→ The problem:
Update every row from the one containing "Given: Click the 'Check" through the end of the rows by replacing "language" with "locale", leaving everything else unchanged.

→ Data to use:
***

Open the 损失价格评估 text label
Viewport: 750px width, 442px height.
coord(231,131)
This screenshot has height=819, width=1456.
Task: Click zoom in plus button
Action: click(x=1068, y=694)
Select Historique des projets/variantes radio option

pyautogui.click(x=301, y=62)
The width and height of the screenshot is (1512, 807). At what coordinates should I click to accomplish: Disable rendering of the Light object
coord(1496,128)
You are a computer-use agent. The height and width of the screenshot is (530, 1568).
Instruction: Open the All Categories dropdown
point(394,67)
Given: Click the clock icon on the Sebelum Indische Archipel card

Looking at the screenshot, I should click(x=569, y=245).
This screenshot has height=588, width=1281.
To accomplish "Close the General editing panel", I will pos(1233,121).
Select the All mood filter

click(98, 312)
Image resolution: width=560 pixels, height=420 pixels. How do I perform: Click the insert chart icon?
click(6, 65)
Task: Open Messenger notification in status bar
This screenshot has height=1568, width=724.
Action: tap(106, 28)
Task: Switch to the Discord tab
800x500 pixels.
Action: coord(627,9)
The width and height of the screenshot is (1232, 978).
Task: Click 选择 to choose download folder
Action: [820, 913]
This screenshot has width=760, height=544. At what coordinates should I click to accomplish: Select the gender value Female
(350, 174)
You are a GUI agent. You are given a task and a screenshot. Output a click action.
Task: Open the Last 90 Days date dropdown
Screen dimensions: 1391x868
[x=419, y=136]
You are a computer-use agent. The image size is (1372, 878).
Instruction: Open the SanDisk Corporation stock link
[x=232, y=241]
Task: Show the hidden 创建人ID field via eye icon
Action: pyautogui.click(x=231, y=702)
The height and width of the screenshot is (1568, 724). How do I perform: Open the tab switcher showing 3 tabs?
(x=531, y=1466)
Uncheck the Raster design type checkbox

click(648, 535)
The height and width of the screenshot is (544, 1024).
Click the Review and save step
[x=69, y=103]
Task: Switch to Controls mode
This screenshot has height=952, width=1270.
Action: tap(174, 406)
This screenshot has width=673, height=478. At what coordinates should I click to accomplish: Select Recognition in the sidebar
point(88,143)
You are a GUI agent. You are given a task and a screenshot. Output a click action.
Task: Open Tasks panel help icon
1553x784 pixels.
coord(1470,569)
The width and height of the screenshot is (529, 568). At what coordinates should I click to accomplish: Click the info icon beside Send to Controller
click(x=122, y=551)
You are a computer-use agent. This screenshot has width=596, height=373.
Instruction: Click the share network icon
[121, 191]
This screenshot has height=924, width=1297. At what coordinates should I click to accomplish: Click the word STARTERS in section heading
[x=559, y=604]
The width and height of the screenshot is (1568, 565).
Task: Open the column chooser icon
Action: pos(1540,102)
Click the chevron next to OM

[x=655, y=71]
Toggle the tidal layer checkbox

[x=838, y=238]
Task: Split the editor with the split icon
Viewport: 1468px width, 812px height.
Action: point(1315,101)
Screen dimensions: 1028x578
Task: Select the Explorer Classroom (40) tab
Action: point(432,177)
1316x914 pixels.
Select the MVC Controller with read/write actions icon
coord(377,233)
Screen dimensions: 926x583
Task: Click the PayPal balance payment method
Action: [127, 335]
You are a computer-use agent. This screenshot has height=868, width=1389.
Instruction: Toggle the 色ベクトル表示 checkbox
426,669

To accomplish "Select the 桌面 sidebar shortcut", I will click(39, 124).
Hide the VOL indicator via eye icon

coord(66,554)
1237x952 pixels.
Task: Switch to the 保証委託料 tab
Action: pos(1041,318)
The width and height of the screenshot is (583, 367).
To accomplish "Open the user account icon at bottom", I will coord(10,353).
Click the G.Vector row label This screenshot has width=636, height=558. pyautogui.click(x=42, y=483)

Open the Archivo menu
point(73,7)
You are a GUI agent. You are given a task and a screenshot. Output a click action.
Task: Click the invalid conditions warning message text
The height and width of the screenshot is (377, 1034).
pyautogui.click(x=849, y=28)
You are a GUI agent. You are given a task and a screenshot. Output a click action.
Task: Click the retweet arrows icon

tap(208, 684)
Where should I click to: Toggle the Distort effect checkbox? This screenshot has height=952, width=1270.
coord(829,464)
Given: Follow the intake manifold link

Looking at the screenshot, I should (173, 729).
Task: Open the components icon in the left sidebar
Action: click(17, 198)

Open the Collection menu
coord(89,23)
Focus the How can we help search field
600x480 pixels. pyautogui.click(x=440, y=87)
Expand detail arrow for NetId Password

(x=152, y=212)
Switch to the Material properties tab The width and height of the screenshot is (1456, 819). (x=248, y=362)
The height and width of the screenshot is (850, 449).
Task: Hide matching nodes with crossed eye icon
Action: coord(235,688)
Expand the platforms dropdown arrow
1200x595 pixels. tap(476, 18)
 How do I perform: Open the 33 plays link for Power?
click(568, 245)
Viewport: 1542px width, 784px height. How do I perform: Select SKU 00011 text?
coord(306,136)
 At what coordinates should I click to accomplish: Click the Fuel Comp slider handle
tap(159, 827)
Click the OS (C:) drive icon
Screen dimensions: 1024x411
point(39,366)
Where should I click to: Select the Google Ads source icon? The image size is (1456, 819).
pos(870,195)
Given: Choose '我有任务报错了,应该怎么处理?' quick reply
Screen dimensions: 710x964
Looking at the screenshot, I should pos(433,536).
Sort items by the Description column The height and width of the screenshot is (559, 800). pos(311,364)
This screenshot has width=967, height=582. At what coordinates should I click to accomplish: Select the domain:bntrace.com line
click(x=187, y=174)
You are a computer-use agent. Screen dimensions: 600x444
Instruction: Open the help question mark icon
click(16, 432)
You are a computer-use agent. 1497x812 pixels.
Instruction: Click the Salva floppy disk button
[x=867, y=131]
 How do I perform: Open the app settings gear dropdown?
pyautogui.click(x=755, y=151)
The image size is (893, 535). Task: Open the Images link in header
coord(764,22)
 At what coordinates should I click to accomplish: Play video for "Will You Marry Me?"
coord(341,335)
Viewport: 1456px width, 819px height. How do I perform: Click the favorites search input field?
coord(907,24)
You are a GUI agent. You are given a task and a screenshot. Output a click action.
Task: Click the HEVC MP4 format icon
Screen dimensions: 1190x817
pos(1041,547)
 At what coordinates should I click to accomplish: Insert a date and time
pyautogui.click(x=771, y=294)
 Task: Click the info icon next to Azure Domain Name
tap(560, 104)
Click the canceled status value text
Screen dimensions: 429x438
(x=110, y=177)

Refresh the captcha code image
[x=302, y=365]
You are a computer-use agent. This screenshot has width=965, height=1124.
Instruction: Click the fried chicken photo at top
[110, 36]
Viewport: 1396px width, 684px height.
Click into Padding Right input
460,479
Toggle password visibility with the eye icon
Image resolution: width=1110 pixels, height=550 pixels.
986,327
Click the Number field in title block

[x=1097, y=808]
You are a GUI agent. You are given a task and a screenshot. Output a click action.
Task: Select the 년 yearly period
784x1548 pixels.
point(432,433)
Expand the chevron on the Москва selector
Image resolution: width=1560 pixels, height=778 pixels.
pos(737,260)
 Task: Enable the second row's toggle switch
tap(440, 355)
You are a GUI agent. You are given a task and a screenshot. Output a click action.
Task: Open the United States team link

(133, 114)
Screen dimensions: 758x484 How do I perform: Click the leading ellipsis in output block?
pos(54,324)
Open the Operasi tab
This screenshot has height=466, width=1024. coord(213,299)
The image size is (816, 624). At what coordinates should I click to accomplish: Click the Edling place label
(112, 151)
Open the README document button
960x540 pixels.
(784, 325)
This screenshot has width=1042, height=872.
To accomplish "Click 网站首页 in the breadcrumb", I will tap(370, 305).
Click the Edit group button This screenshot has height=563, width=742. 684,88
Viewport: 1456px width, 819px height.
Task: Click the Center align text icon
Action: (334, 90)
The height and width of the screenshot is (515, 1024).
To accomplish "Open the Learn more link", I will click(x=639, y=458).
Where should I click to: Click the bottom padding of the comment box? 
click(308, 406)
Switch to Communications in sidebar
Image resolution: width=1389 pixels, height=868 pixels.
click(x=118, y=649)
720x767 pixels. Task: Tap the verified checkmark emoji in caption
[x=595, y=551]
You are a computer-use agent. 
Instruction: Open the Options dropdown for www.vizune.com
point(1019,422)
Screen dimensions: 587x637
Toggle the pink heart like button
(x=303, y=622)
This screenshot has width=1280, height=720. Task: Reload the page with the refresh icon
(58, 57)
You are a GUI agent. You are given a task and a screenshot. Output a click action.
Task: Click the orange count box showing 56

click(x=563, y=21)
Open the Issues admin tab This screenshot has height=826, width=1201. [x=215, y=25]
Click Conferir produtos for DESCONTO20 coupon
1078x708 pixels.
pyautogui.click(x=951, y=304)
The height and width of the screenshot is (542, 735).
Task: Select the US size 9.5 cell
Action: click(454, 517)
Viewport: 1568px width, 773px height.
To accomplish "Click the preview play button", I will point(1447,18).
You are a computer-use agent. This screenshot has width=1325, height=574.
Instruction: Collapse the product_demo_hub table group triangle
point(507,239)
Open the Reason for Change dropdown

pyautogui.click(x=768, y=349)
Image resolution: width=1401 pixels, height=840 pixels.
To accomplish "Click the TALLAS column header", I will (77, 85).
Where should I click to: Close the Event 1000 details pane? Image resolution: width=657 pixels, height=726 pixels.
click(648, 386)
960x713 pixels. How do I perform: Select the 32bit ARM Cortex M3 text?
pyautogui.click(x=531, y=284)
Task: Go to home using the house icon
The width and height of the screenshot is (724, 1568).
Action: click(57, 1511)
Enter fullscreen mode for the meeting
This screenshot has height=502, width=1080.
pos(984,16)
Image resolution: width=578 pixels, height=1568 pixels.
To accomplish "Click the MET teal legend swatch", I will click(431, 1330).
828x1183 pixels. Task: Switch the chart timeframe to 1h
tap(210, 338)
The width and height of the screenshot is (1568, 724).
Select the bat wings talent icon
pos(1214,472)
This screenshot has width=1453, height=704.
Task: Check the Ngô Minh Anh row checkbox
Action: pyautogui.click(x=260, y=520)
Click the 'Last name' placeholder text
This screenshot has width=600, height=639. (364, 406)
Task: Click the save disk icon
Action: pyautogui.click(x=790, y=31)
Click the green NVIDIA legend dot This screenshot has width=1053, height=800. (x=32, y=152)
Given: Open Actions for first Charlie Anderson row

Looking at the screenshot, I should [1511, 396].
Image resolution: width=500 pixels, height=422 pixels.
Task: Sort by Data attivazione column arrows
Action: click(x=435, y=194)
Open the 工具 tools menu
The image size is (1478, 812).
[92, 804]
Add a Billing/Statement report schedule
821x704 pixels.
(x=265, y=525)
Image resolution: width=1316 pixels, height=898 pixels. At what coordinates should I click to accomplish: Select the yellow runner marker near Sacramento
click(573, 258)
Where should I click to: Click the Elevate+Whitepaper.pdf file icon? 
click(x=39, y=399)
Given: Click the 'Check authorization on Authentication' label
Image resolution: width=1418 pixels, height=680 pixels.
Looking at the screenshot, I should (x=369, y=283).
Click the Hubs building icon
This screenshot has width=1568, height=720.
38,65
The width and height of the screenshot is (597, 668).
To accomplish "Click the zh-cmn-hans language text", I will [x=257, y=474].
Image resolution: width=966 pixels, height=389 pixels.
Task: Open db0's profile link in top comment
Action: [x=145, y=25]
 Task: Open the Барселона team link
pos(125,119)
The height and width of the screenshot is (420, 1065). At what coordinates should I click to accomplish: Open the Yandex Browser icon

***

→ Answer to the task:
Given: Click the 'Check authorization on Authentication' label
Image resolution: width=1418 pixels, height=680 pixels.
Looking at the screenshot, I should (x=369, y=283).
Click the Hubs building icon
This screenshot has width=1568, height=720.
38,65
The width and height of the screenshot is (597, 668).
To accomplish "Click the zh-cmn-hans locale text", I will [x=257, y=474].
Image resolution: width=966 pixels, height=389 pixels.
Task: Open db0's profile link in top comment
Action: [x=145, y=25]
 Task: Open the Барселона team link
pos(125,119)
The height and width of the screenshot is (420, 1065). At what coordinates should I click to accomplish: Open the Yandex Browser icon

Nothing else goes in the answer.